_Your objective_:
The span to repeat in the listing below runs from the line containing "Screen dimensions: 1000x750" to the line containing "You are a computer-use", inclusive. Repeat it exactly, and only it.

(Working data begins)

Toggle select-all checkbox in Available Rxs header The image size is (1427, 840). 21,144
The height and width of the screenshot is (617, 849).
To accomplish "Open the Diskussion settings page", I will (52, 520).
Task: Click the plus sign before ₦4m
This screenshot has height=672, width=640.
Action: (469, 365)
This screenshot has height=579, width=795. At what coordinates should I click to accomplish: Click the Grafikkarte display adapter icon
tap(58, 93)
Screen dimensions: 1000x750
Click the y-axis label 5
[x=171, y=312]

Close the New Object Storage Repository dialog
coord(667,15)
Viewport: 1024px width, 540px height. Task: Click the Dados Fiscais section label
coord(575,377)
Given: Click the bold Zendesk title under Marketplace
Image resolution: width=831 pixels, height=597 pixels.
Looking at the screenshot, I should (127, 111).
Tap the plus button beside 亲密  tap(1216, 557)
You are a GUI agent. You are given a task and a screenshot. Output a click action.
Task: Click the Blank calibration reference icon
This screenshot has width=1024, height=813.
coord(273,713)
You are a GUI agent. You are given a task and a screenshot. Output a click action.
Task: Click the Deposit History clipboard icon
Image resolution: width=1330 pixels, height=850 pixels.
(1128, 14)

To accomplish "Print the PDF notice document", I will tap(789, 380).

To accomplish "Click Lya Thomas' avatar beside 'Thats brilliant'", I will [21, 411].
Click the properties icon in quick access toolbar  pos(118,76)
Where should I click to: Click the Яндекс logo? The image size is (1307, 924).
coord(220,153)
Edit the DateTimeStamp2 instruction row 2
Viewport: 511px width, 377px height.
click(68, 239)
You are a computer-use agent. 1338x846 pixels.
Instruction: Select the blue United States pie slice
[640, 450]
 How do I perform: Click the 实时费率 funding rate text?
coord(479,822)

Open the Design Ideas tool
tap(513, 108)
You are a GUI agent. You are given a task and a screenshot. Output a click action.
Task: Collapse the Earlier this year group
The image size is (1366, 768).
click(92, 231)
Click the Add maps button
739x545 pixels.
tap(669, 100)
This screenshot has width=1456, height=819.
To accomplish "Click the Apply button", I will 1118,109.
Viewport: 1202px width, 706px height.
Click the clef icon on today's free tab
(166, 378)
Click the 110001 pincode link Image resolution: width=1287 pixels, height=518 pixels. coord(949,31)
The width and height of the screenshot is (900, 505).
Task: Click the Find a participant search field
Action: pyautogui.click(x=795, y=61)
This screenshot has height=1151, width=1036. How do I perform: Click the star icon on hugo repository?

(Working data ends)

_Output of the task_:
Screen dimensions: 1000x750
Click the y-axis label 5
[x=171, y=312]

Close the New Object Storage Repository dialog
coord(667,15)
Viewport: 1024px width, 540px height. Task: Click the Dados Fiscais section label
coord(575,377)
Given: Click the bold Zendesk title under Marketplace
Image resolution: width=831 pixels, height=597 pixels.
Looking at the screenshot, I should (127, 111).
Tap the plus button beside 亲密  tap(1216, 557)
You are a GUI agent. You are given a task and a screenshot. Output a click action.
Task: Click the Blank calibration reference icon
This screenshot has width=1024, height=813.
coord(273,713)
You are a GUI agent. You are given a task and a screenshot. Output a click action.
Task: Click the Deposit History clipboard icon
Image resolution: width=1330 pixels, height=850 pixels.
(1128, 14)

To accomplish "Print the PDF notice document", I will tap(789, 380).

To accomplish "Click Lya Thomas' avatar beside 'Thats brilliant'", I will [21, 411].
Click the properties icon in quick access toolbar  pos(118,76)
Where should I click to: Click the Яндекс logo? The image size is (1307, 924).
coord(220,153)
Edit the DateTimeStamp2 instruction row 2
Viewport: 511px width, 377px height.
click(68, 239)
You are a computer-use agent. 1338x846 pixels.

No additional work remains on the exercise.